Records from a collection
%%

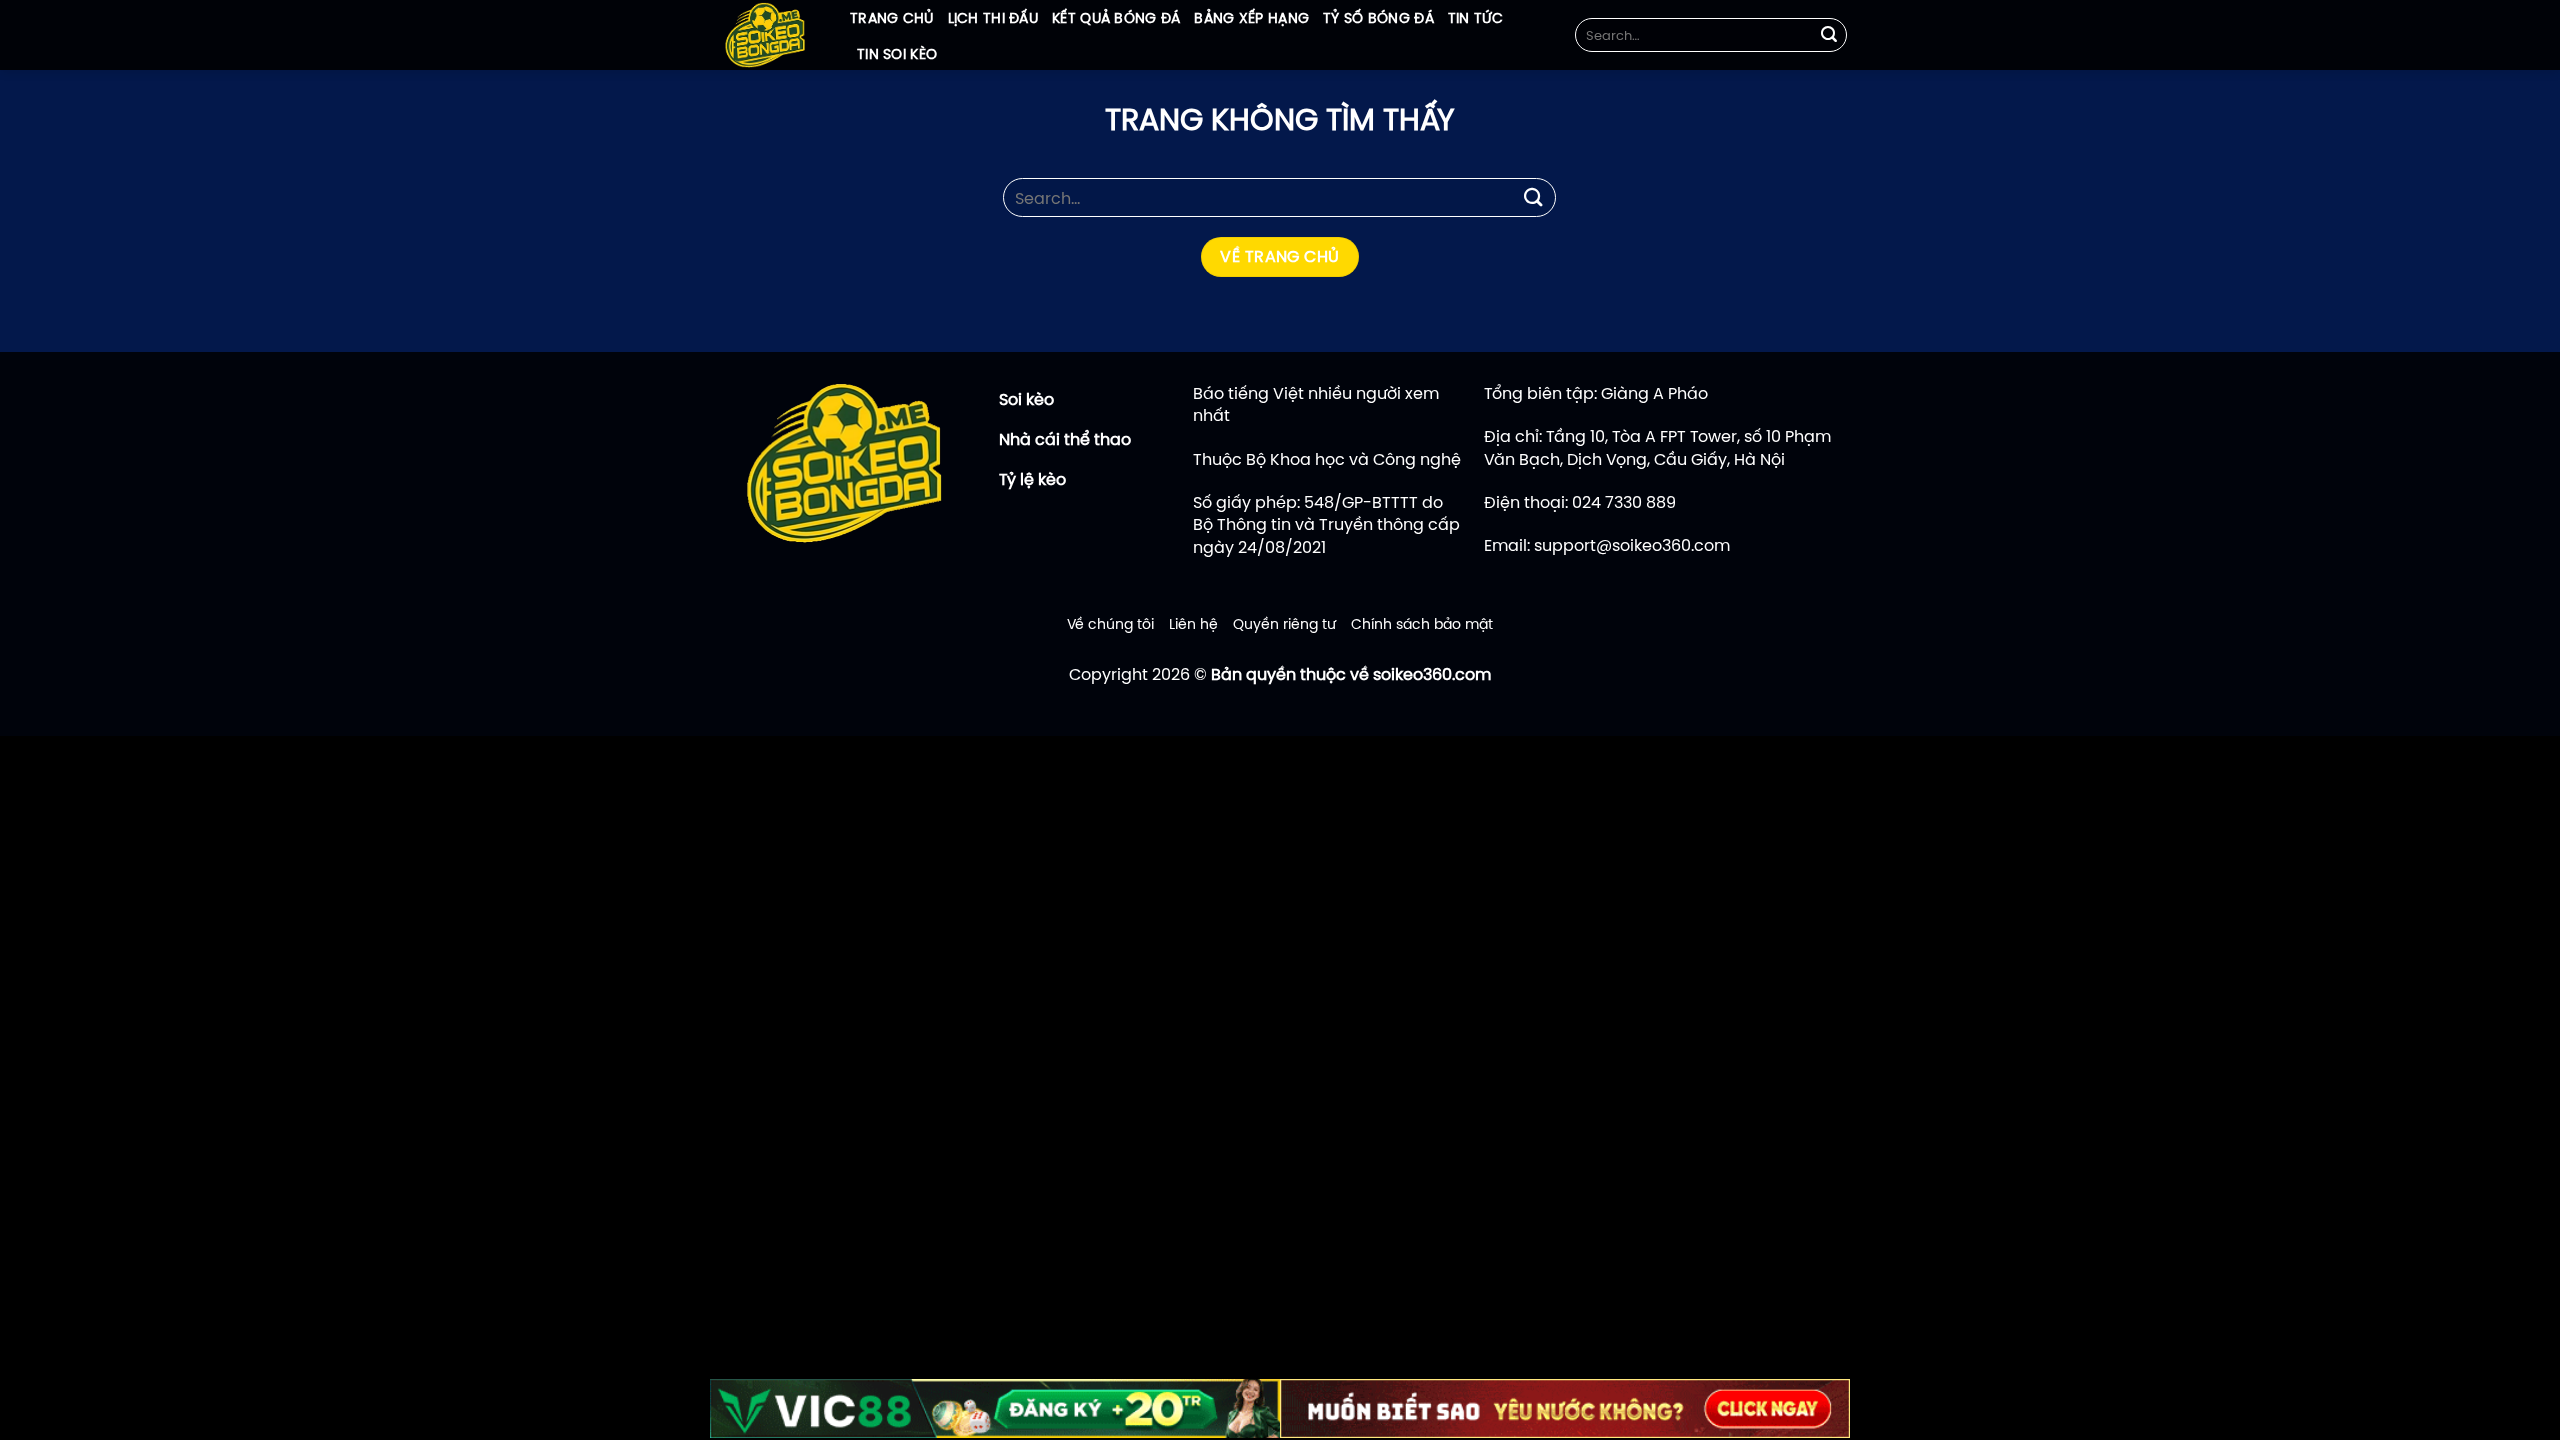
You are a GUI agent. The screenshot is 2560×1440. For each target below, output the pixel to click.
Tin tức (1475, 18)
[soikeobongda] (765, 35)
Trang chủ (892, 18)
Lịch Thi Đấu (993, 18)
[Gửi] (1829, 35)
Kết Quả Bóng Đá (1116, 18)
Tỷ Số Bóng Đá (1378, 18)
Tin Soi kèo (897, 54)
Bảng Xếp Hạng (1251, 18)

%%
%%

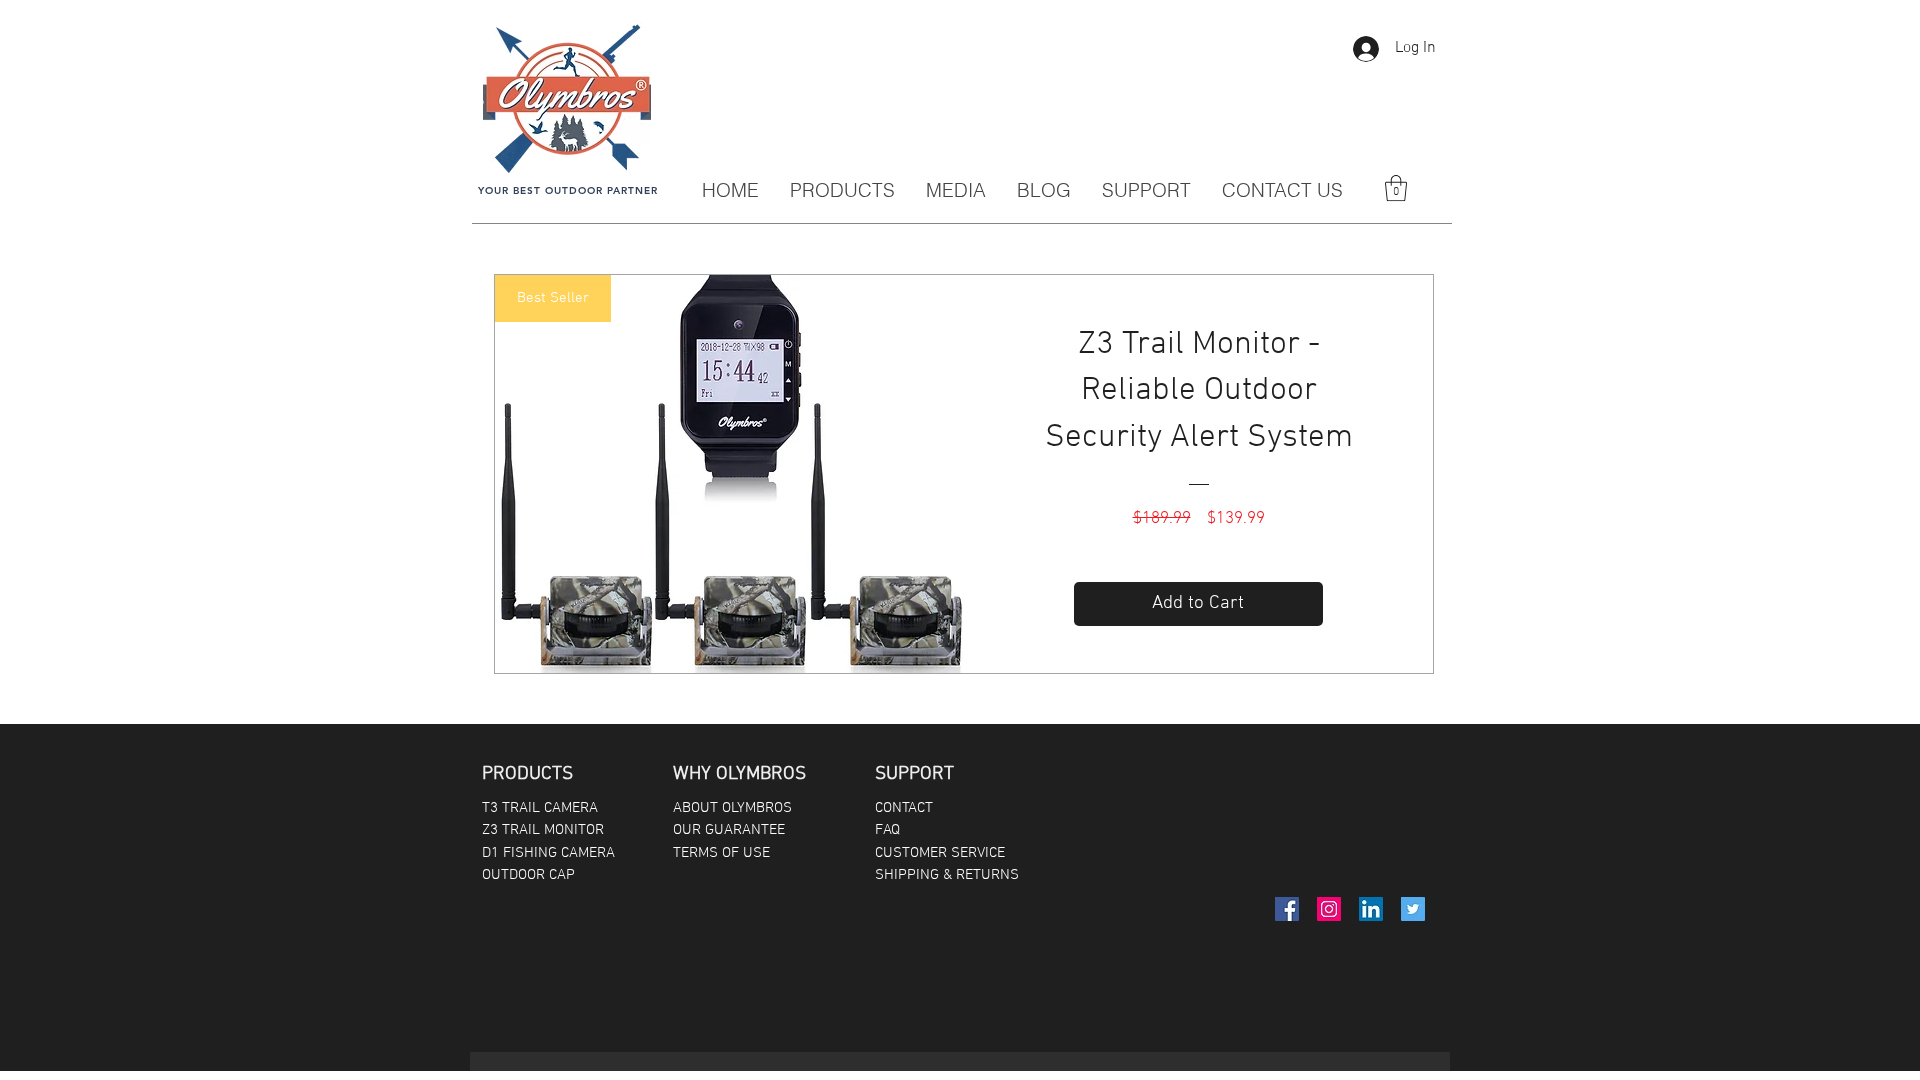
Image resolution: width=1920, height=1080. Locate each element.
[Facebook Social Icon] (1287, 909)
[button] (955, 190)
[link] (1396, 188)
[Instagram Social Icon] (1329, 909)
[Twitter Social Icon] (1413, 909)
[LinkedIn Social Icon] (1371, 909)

%%

## Problem
Using the entries above, return exactly the lines from the line with "You are a GUI" to the line with "Bảng Xếp Hạng (1251, 18)", counting both of those lines.

## Result of the task
You are a GUI agent. The screenshot is 2560×1440. For each target below, output the pixel to click.
Tin tức (1475, 18)
[soikeobongda] (765, 35)
Trang chủ (892, 18)
Lịch Thi Đấu (993, 18)
[Gửi] (1829, 35)
Kết Quả Bóng Đá (1116, 18)
Tỷ Số Bóng Đá (1378, 18)
Tin Soi kèo (897, 54)
Bảng Xếp Hạng (1251, 18)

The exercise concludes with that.